(Dataset entries)
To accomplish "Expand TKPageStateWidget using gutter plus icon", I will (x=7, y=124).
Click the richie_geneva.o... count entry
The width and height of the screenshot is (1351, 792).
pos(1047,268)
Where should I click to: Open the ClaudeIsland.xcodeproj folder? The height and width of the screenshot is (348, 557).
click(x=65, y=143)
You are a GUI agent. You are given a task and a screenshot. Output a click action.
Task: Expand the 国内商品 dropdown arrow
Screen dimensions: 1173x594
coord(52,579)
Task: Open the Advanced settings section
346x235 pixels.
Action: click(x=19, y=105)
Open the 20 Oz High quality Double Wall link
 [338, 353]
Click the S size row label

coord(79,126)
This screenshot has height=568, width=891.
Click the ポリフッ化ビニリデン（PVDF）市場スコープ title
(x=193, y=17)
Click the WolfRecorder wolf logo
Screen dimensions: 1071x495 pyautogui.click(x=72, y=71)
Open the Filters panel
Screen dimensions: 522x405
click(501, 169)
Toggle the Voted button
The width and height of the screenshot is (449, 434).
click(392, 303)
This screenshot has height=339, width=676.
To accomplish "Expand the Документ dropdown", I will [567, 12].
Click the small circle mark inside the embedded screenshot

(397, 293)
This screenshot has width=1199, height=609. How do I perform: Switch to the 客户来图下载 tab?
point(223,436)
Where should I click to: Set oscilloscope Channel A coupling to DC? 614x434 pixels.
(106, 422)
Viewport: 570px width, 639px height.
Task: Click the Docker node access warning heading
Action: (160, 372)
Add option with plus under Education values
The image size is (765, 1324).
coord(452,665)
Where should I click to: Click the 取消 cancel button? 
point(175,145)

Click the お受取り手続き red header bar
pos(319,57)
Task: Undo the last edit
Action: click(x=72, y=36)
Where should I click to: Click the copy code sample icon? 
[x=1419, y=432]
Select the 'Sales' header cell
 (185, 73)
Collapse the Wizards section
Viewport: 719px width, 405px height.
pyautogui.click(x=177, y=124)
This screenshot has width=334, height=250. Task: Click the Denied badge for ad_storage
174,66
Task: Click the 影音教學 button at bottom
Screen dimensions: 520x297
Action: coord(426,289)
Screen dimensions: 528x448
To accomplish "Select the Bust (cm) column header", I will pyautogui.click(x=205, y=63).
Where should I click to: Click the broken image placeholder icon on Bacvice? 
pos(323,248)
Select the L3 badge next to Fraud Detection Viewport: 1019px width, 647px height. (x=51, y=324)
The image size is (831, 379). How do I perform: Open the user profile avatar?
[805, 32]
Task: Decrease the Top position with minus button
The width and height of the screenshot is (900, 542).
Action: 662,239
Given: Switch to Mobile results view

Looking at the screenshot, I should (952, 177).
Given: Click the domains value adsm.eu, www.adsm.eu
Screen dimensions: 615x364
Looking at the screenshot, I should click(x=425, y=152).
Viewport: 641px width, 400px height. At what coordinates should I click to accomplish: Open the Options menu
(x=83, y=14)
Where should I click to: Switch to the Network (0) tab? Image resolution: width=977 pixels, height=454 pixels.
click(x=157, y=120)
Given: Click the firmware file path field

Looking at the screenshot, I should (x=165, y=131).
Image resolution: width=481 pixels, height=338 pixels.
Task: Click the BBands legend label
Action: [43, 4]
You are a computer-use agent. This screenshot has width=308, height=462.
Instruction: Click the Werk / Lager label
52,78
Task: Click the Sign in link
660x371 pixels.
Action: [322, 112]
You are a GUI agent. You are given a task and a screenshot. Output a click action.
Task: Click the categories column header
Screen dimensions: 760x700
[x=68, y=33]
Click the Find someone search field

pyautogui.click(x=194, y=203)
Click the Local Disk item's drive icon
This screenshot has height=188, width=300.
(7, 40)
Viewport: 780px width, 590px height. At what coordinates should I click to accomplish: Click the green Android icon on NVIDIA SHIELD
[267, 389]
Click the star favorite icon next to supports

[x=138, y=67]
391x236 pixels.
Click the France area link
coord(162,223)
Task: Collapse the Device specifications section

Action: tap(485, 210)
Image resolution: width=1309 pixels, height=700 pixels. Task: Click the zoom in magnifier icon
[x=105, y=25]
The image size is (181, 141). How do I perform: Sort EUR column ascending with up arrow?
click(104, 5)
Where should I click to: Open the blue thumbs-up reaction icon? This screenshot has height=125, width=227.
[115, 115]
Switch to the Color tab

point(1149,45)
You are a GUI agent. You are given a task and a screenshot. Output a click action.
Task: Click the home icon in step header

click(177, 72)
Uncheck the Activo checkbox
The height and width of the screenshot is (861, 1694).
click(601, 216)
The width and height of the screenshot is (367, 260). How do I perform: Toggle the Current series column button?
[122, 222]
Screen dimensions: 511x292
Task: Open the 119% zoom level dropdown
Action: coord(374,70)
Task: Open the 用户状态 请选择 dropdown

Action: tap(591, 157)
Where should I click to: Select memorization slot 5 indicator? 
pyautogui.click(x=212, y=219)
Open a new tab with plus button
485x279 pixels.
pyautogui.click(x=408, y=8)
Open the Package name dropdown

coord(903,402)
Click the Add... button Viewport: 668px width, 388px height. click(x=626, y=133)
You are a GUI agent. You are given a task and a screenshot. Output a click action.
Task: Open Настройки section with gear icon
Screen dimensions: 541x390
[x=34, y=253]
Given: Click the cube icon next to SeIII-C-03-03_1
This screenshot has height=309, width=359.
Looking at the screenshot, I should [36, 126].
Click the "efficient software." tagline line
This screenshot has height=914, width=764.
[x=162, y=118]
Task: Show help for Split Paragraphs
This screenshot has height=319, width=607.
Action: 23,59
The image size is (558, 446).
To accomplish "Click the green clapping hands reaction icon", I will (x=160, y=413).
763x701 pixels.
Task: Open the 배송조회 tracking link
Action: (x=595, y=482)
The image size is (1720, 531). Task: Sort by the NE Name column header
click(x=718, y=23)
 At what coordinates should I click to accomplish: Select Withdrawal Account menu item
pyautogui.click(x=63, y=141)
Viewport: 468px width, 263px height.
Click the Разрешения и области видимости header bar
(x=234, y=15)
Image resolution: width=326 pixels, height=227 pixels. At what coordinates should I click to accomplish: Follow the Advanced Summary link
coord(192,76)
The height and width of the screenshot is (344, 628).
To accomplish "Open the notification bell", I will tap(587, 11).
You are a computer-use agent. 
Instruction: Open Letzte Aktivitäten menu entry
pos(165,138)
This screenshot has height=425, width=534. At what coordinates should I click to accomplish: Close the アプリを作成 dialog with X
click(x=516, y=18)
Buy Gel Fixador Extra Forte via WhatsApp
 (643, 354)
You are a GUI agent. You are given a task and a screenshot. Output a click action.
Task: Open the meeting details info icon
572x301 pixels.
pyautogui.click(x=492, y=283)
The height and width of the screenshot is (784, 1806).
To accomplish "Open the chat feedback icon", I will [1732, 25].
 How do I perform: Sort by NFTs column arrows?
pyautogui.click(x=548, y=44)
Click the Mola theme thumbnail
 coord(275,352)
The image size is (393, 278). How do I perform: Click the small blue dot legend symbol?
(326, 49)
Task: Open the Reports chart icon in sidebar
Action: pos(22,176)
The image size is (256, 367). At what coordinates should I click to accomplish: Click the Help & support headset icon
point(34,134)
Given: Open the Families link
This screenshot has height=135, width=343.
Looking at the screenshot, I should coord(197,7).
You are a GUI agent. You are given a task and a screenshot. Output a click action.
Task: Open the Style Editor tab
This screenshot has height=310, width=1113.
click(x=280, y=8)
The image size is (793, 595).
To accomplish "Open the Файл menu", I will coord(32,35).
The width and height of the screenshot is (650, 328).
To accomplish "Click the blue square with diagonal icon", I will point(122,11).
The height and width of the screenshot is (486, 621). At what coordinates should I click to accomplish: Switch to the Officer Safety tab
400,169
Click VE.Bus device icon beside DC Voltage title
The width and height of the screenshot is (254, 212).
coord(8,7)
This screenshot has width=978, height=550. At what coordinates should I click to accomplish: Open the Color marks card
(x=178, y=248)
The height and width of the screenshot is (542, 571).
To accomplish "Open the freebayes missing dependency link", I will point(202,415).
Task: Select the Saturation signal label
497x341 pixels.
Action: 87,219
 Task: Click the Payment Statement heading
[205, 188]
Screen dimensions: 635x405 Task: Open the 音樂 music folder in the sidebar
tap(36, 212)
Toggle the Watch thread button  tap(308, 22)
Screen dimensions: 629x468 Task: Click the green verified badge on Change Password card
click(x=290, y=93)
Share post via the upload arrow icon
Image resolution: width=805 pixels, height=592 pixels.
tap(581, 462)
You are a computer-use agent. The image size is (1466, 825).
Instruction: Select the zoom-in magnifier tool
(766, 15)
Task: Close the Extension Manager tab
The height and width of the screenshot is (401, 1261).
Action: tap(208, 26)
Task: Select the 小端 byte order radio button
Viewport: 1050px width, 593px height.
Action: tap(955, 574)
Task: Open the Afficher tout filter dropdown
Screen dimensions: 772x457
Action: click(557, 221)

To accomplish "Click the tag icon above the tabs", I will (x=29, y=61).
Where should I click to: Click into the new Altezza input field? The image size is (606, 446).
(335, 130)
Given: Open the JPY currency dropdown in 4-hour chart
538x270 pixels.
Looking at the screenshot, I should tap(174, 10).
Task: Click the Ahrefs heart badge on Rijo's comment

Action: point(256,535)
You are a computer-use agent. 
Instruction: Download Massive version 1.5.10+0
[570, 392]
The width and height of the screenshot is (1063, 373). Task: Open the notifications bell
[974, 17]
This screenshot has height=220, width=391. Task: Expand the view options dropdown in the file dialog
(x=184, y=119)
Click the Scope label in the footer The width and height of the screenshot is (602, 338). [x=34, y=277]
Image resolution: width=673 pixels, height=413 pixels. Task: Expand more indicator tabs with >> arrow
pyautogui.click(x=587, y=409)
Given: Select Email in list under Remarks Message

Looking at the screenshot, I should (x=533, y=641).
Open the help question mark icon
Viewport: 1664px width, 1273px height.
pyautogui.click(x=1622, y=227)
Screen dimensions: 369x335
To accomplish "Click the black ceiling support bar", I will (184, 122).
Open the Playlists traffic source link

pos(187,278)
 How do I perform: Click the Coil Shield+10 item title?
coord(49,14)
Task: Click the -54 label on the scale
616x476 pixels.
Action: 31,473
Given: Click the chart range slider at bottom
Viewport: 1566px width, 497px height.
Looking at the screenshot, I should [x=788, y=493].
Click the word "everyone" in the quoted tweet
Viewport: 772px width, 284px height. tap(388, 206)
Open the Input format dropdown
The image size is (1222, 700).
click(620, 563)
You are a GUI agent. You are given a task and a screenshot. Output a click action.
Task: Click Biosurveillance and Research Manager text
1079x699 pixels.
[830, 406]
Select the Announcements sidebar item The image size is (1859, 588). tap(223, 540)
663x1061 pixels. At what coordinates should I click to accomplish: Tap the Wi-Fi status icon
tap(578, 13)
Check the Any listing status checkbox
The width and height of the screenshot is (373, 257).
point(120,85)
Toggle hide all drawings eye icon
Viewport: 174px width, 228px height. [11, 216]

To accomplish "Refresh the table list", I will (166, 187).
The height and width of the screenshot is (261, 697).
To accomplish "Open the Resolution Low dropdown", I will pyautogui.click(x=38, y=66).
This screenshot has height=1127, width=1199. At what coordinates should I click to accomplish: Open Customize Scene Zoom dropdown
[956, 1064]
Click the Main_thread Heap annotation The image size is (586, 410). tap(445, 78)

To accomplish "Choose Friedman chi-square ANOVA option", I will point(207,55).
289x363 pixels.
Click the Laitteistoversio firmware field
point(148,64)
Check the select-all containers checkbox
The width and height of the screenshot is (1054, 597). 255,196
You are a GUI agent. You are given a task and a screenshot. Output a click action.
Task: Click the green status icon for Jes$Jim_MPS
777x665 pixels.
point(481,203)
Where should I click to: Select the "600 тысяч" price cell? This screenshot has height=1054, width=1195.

● Required work
Scan the records above. Return every line with "bottom" in it.

● Exercise result
Task: Click the 影音教學 button at bottom
Given: Click the chart range slider at bottom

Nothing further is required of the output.